Here's an example of a more complex pattern using lexical attributes.

We're looking for five tokens:

- A token consisting of only digits.

- Three case-insensitive tokens for "fifa", "world" and "cup".

- And a token that consists of punctuation.

- The pattern matches the tokens "2018 FIFA World Cup:".


In [29]:
pattern = [
    {'IS_DIGIT':True},
    {'LOWER':"fifa"},
    {'LOWER':"world"},
    {'LOWER':"cup"},
    {'IS_PUNCT':True}
]

matcher.add("FIFA_WORLD_CUP", [pattern])

doc = nlp('2018 FIFA World Cup: France won!')

matches = matcher(doc)

for match_id, start, end in matches:
    matched_span = doc[start:end]
    print(matched_span)

2018 FIFA World Cup:


### Matching other token attributes

In this example, we're looking for two tokens:

- A verb with the lemma "love", followed by a noun.

- This pattern will match "loved dogs" and "love cats".


In [30]:
pattern=[
    {'LEMMA':'love', 'POS':'VERB'},
    {'POS':'NOUN'}
]

matcher.add("Other_Tokens", [pattern])

doc = nlp('I loved dogs but now I love cats more.')

matches = matcher(doc)

for match_id, start, end in matches:
    matched_span = doc[start:end]
    print(matched_span)

loved dogs
love cats


### Using operators and quantifiers (1)

- Operators and quantifiers let you define how often a token should be matched. They can be added using the "OP" key.

- Here, the "?" operator makes the determiner token optional, so it will match a token with the lemma "buy", an optional article and a noun.


In [31]:
pattern = [
    {"LEMMA":"buy"},
    {'POS':"DET", "OP":"?"},
    {"POS":"NOUN"}
]

matcher.add("Operator_Quantifier", [pattern])
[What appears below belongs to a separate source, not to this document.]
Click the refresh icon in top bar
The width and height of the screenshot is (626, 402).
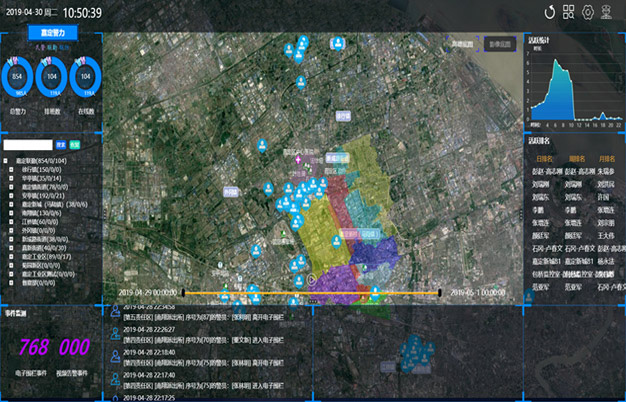pos(549,12)
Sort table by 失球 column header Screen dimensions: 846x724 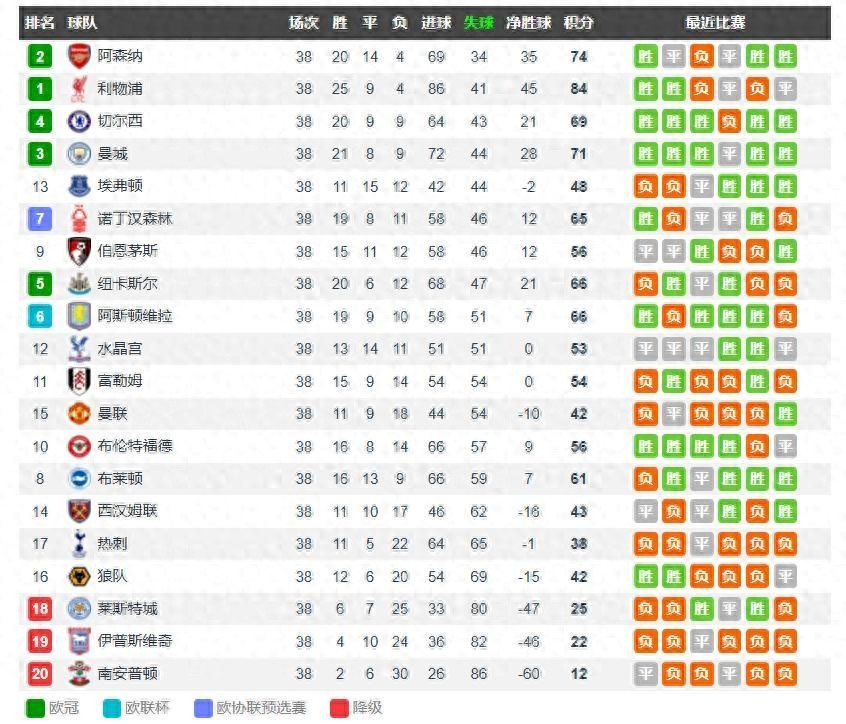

doc = nlp("I bought a smartphone. Now, I'm buying apps.")

matches = matcher(doc)

for match_id, start, end in matches:
    matched_span = doc[start:end]
    print(matched_span)

bought a smartphone
buying apps


![image.png](attachment:image.png)

"OP" can have one of four values:

- An "!" negates the token, so it's matched 0 times.

- A "?" makes the token optional, and matches it 0 or 1 times.

- A "+" matches a token 1 or more times.

- And finally, an "*" matches 0 or more times.

Operators can make your patterns a lot more powerful, but they also add more complexity – so use them wisely.